Yay! Great the sphere helped, but really you did it yourself. Lot's of people couldn't no matter what help they had. So give yourself a pat on the back too.

No way that motor got hot yet. Look how yellow it still is.
 
your hall sensor wire was just crimped to the leg of the hall sensor? those connections should all be soldered, not loose. do that before closing it up again.

also i just noticed the outer lamination on your stator looks like it has separated from the others. did it come like that from the factory?
 
dnmun said:
your hall sensor wire was just crimped to the leg of the hall sensor? those connections should all be soldered, not loose. do that before closing it up again.

They were crimped with a small band and soldered. I definitely re-soldered the connections. But thanks, I am real new to this and have been known to do an "uniformed" thing or two.



dnmun said:
also i just noticed the outer lamination on your stator looks like it has separated from the others. did it come like that from the factory?
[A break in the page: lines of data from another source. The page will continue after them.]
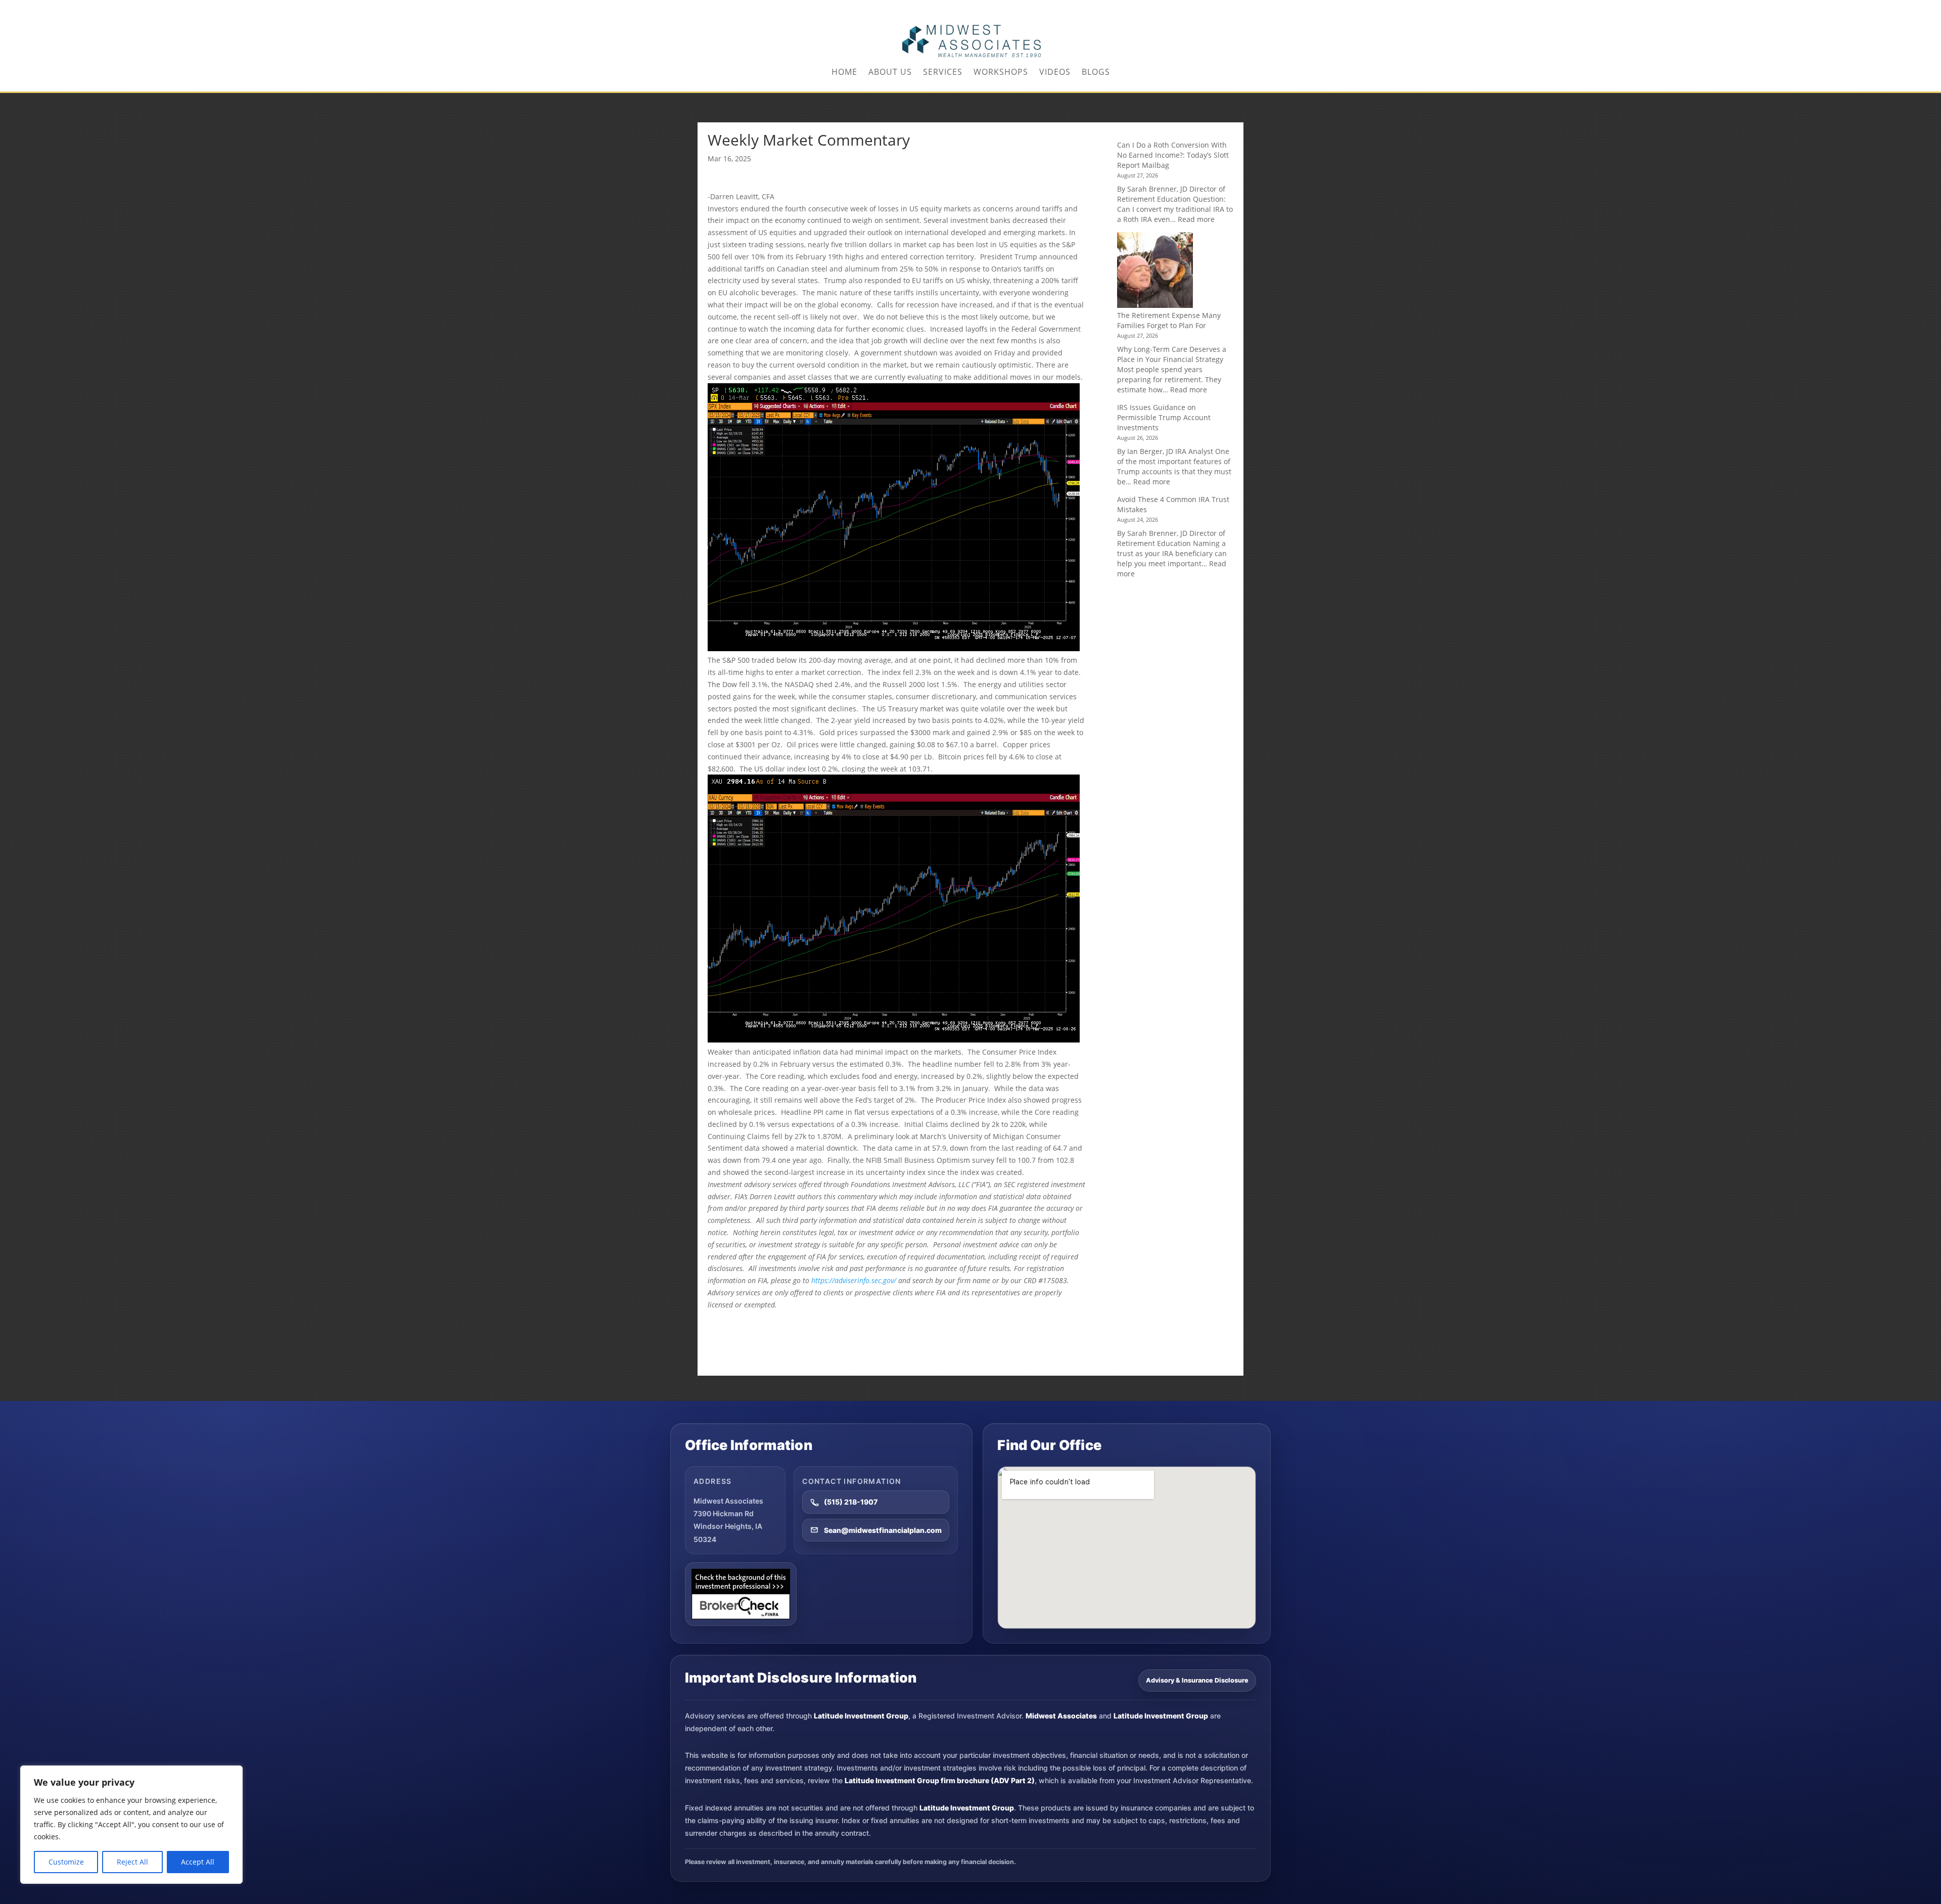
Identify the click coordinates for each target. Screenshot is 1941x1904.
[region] (131, 1824)
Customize (66, 1862)
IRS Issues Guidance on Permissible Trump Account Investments (1164, 417)
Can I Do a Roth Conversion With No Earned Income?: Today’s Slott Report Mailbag (1173, 155)
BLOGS (1096, 72)
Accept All (197, 1862)
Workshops (1001, 72)
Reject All (132, 1862)
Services (942, 72)
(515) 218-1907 (850, 1502)
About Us (890, 72)
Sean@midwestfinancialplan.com (883, 1530)
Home (844, 72)
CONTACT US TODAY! (1212, 8)
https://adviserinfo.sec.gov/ (853, 1280)
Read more (1196, 219)
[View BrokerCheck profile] (741, 1594)
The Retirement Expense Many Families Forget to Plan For (1169, 320)
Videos (1055, 72)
This motor has less than a hundred miles on it. I think what you are seeing as de-lamination are just smudges or shadows picked up by the camera.

John
 
Ok, I see what you are saying ( can read pictures better :) ) Yest this is the way the
motor came from Ebike-Ca. Not knowing any better, I assumed it was normal. Should
I be concerned about this and contact the company?
 
Ya' had me going there Dnmum. With the problems I've been having on this
build, I figure any thing is possible.

And thanks for the good words Dogman. The most rewarding part for me was
the fact that it was a new problem not something in the section we had already
worked on as we were expecting.

I know every one seems to like 9C's quality but I have less than 100 miles on this thing and
I have already had a break on the five pin connector and a break on the hall receptor and the
crushed wires at the axle exit, although my fault, could have been avoided if they didn't come
with that spring that doesn't allow you to tie them down to the axle. If this is what the "good"
ones are like I'd hate to deal with one of the others.